__TASK GOAL__: All of the data below must be reproduced word for word, but without its images.

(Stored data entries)
========================================================================

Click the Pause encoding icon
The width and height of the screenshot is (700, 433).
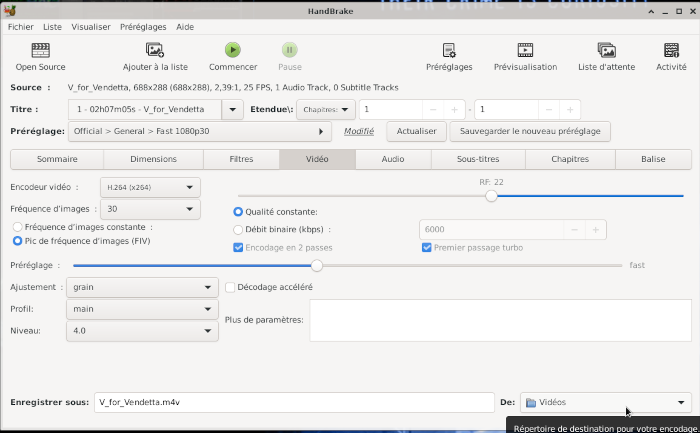pyautogui.click(x=289, y=50)
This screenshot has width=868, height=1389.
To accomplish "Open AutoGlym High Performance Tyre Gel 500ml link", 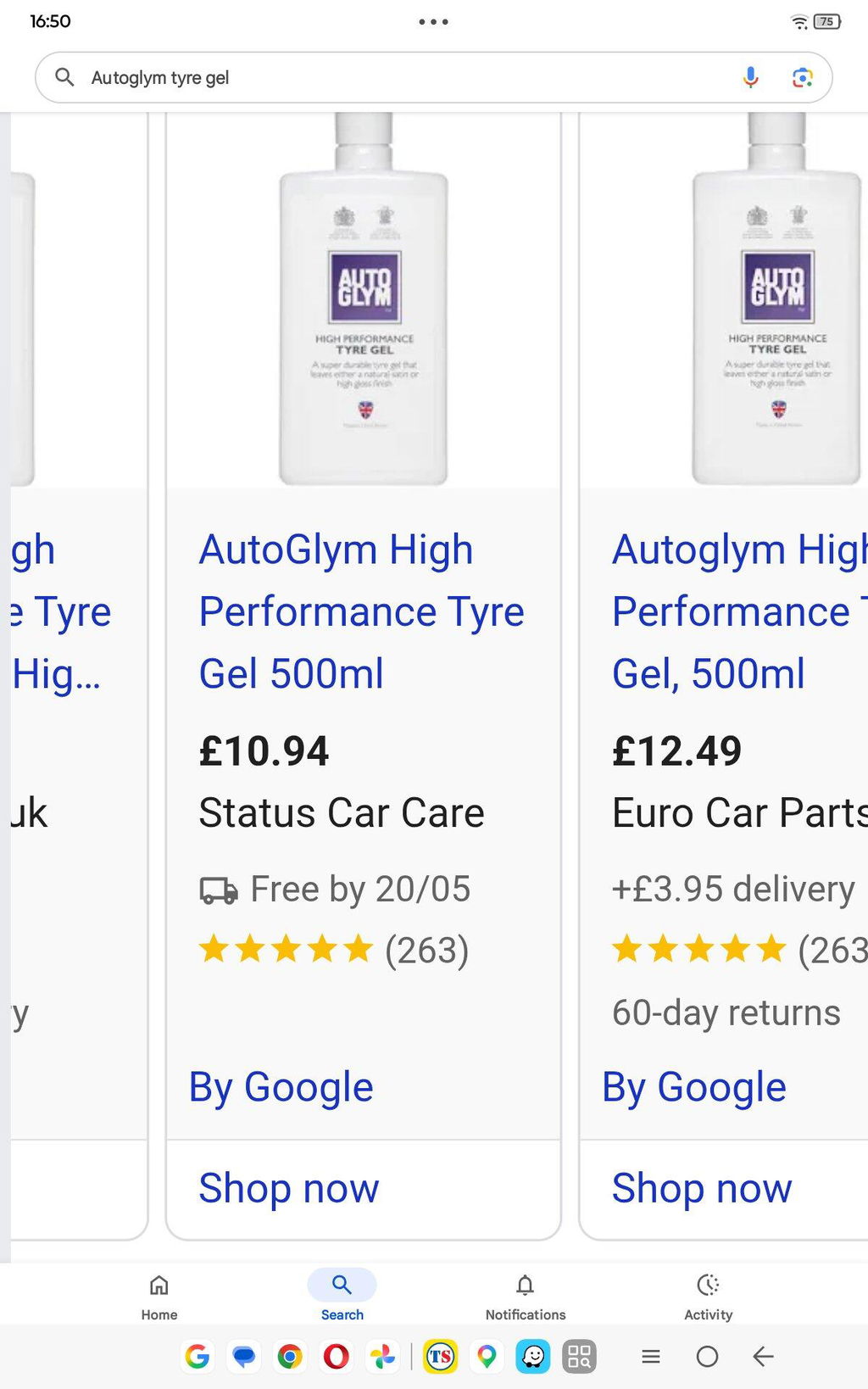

========================================================================

__RESPONSE BELOW__:
Click the Pause encoding icon
The width and height of the screenshot is (700, 433).
pyautogui.click(x=289, y=50)
This screenshot has width=868, height=1389.
To accomplish "Open AutoGlym High Performance Tyre Gel 500ml link", 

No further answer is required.